Aparece rodeado de la prismática valla blanca que envolvía la vía del tren, la cual seguía marcando su inútil curvatura junto al derruido puente de la Conferencia, cuya posición resalta el hito de un montón de tierra al descubierto. Permanecían los carteles de las obras de soterramiento en la esquina de Transeúntes con el callejón de la Vieja. Coches, camiones y furgonetas aparcaban en batería en la banda sur de un río apenas insinuado por planchas horizontales de hormigón que, tras la curva del puente perdido, iban derechas buscando el mar.
Que es el morir
Jornadas después, el fotógrafo acudió al lugar que sirvió de punto de fuga de la anterior imagen. Desde el cantil del muelle de la Galera dirigió el objetivo a la desembocadura del río recién soterrado. A pesar de las planchas de hormigón y las toneladas de zahorra, las aguas seguían llegando pestilentes a la orilla del mar, dibujando oscuras y rectas manchas de limo que delataban la línea de mareas.

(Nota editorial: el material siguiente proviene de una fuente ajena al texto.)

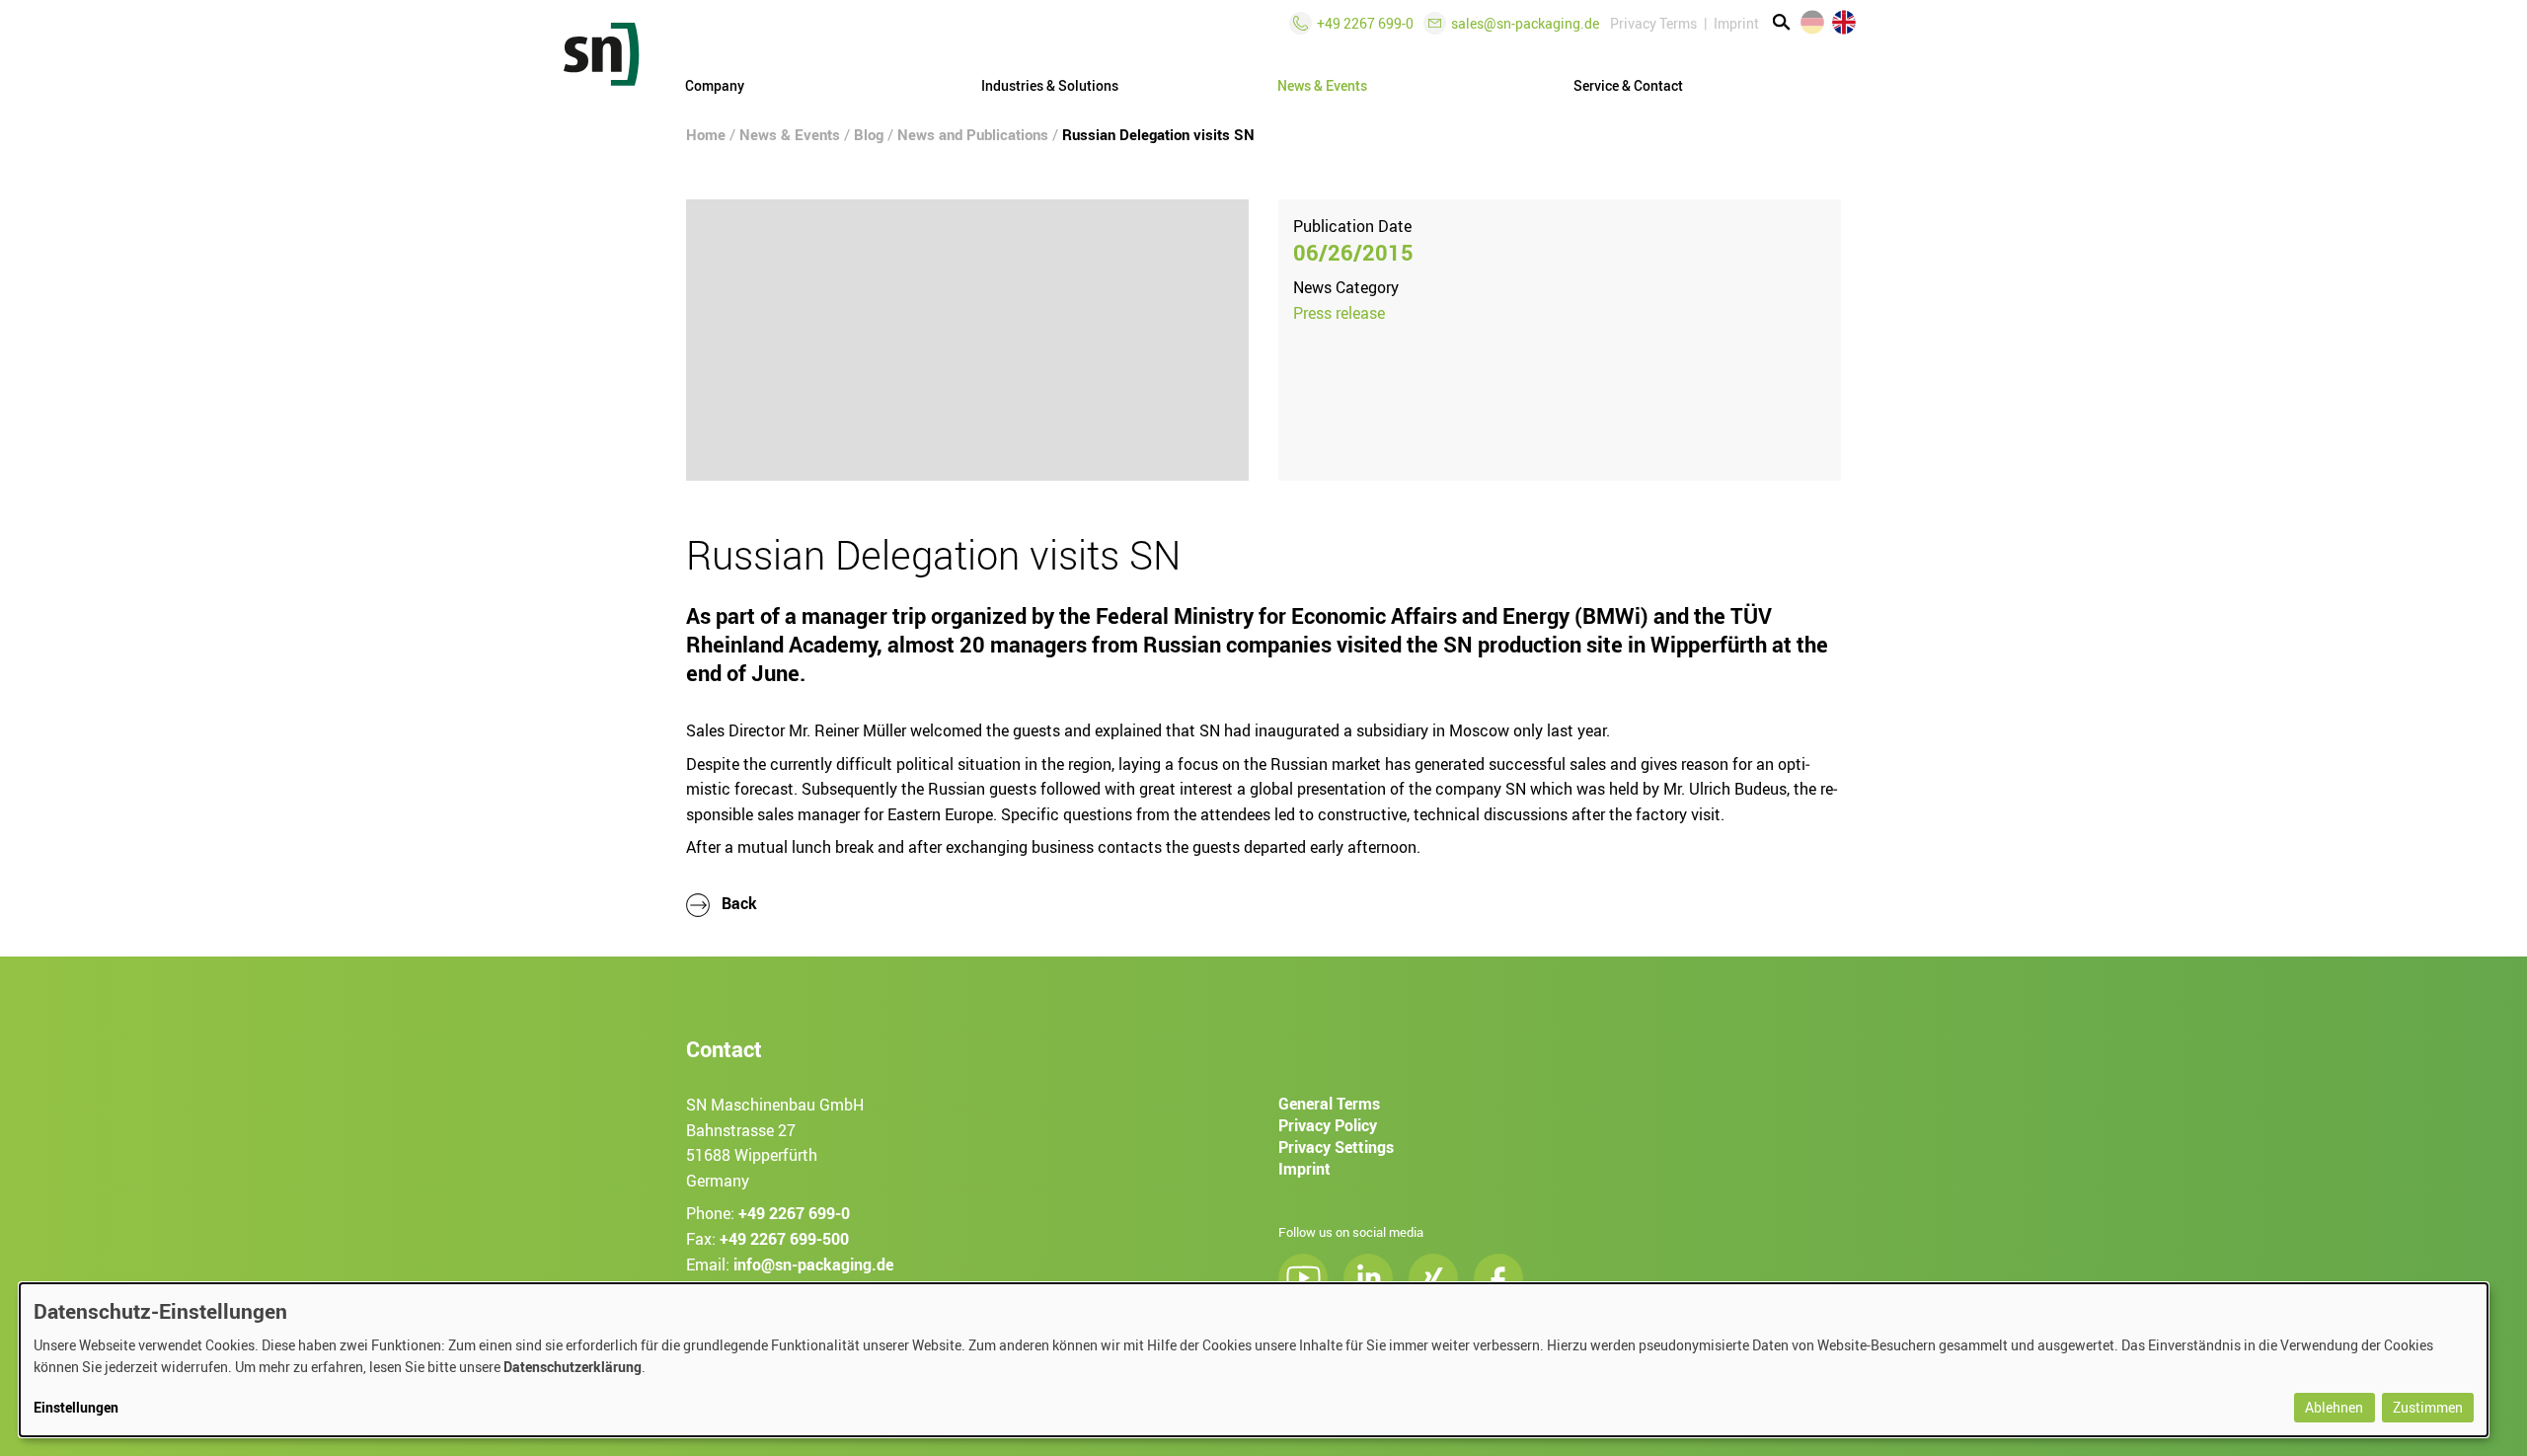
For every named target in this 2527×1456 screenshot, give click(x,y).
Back (737, 903)
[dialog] (1254, 1359)
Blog (868, 134)
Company (714, 85)
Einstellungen (76, 1407)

Algunos viandantes se apoyaban en el puente inaugurado meses antes del comienzo de las obras que certificaron su estéril función. Solo la valla que separaba la vía del tren impedía cruzar de una margen a otra que ya habían perdido la condición de orillas. La ciudad seguía latiendo en un espacio más ancho y vacío que nunca: los veladores a cubierto de casa Alfonso; los anuncios de coches de alquiler; los camiones frente al Bodegón; la publicidad cervecera del Término; la soledad del Anglo; el eucalipto de Transeúntes, la araucaria de los antiguos jardines de villa Rugeroni; los jaramagos junto a las intransitadas vías y los blancos bloques de caliza junto al mar. Un horizonte de carrocerías aparcadas cubre el histórico cauce del río. El lugar que dividió las dos ciudades; el cauce que dio sentido a las Algeciras; el espacio que vio arribar barcos corsarios y nacer el puerto acabó convertido durante décadas en un desmembrado y polvoriento aparcamiento, mientras la ciudad fue perdiendo la memoria de un paisaje que la conformó desde sus orígenes. Desde entonces, las aguas de su río siguen muriendo oscuras en el mar bajo la tierra.